2. Herausgefordert und angeregt vom Thema "Versöhnung - Gabe Gottes und Quelle neuen Lebens" kamen wir, Männer und Frauen aller Generationen, aus den vielen Kirchen Europas, aus Ost und West, aus Nord und Süd, nach Graz. Unter uns waren auch Vertreterinnen und Vertreter anderer Religionen und Gäste aus anderen Teilen der Welt. Als Christen aus Kirchen, die immer noch getrennt sind, erleben wir Ängste, Spannungen, Probleme und Barrieren, wie unsere Miteuropäer und im Grunde wie alle Menschen. Aber in unseren Herzen war die starke Hoffnung, Schritte zu tun auf dem Weg der Versöhnung. Diese Hoffnung wurde verstärkt durch die Präsenz und die Beiträge so vieler junger Leute.

3. Wir kamen zur Zweiten Europäischen Ökumenischen Versammlung, weil wir gläubig sind, und weil wir aus Gottes Gabe der Versöhnung leben wollen. Wir kamen mit der Hoffnung, daß wir, wenn wir uns durch diese Gabe in unserem täglichen Leben, im Leben unserer Kirchen und unseres Kontinents leiten lassen, zur Einheit der Kirchen und der Menschheit beitragen.

4. Gott hat uns in diesen Tagen reich gesegnet. Die täglichen Gottesdienste bildeten einen wesentlichen Bestandteil dieser Versammlung und die Grundlage unserer Gemeinschaft.

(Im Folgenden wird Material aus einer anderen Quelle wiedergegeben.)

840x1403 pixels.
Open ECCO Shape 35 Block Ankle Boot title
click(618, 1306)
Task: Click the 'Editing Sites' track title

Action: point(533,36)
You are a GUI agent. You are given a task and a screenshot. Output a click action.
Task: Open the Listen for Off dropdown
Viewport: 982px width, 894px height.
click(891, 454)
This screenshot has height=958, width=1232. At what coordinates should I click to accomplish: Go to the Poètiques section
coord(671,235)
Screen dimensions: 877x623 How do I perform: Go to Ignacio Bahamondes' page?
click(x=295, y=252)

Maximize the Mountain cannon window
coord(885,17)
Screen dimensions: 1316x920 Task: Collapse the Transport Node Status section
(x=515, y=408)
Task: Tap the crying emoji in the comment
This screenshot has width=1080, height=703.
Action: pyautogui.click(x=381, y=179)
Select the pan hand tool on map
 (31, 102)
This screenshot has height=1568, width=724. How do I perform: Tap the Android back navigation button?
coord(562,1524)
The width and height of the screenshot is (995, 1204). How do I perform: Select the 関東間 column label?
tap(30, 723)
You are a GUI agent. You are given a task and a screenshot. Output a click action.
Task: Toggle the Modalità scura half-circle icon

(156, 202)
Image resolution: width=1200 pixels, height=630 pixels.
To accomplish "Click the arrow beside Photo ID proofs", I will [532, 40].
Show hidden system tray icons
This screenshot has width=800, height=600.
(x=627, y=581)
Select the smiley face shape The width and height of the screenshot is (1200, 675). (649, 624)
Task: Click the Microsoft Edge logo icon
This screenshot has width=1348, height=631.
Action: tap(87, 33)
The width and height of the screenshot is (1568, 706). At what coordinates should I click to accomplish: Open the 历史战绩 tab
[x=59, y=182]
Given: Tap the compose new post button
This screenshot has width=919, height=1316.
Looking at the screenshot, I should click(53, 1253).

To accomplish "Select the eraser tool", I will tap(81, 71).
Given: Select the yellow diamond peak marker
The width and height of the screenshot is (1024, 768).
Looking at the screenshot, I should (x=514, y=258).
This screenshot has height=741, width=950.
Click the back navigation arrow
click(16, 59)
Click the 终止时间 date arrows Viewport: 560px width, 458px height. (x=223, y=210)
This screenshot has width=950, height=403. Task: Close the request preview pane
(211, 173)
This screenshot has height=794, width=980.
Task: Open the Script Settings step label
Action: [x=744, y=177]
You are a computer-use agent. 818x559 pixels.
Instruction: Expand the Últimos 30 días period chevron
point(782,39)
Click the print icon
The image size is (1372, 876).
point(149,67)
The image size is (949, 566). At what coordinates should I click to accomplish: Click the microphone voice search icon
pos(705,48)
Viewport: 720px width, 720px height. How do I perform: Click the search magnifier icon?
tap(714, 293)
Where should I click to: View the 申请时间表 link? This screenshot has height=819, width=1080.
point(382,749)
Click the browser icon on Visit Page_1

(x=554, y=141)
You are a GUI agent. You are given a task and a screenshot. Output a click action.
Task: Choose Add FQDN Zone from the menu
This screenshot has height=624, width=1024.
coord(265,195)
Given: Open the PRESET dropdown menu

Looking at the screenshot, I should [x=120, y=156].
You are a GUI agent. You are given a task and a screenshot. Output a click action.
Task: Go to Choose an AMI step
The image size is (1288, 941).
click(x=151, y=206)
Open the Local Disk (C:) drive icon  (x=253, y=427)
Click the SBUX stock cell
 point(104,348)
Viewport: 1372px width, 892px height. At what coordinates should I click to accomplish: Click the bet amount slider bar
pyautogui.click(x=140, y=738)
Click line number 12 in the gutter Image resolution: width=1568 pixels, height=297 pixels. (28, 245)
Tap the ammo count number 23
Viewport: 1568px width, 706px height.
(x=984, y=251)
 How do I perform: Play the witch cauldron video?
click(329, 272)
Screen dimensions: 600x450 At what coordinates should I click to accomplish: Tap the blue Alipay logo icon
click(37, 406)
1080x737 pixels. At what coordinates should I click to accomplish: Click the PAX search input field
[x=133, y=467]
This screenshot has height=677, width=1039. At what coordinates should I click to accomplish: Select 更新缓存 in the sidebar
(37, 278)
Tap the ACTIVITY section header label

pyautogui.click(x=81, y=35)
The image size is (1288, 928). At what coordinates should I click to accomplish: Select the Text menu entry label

Im gemeinsamen Gebet wurde uns erneut klar, daß wir einen barmherzigen und treuen Vater im Himmel haben, an den wir alle als Söhne und Töchter glauben. Im Nachdenken über Gottes Wort spürten wir im Evangelium die Macht seiner Gnade, die unser Denken verändert und den Menschen, die sich um den Einen Herrn versammeln, neues Leben schenkt. Der Heilige Geist, der der "Geber des Lebens" ist, schuf eine Atmosphäre des Vertrauens und der Zusammenarbeit, in der wir mit Herz und Sinn füreinander offen sein konnten. Wir fühlten auch den Schmerz fortdauernder Trennungen, die unterstreichen, wie schwer es ist, die Versöhnung zu leben, die wir verkündigen. Für die Durchführung einer so großen Versammlung, an der Delegierte und Kirchenführer aus mehr als 150 Kirchen und mehr als 10 000 Menschen aus vielen verschiedenen Traditionen teilnahmen, war praktische Nächstenliebe gefordert. Wir erlebten, daß ökumenische Begegnung harte Arbeit ist, aber auch die Freude wachsender Einheit beinhaltet. Die ökumenische Bewegung ist in sich selbst schon ein Weg der Versöhnung.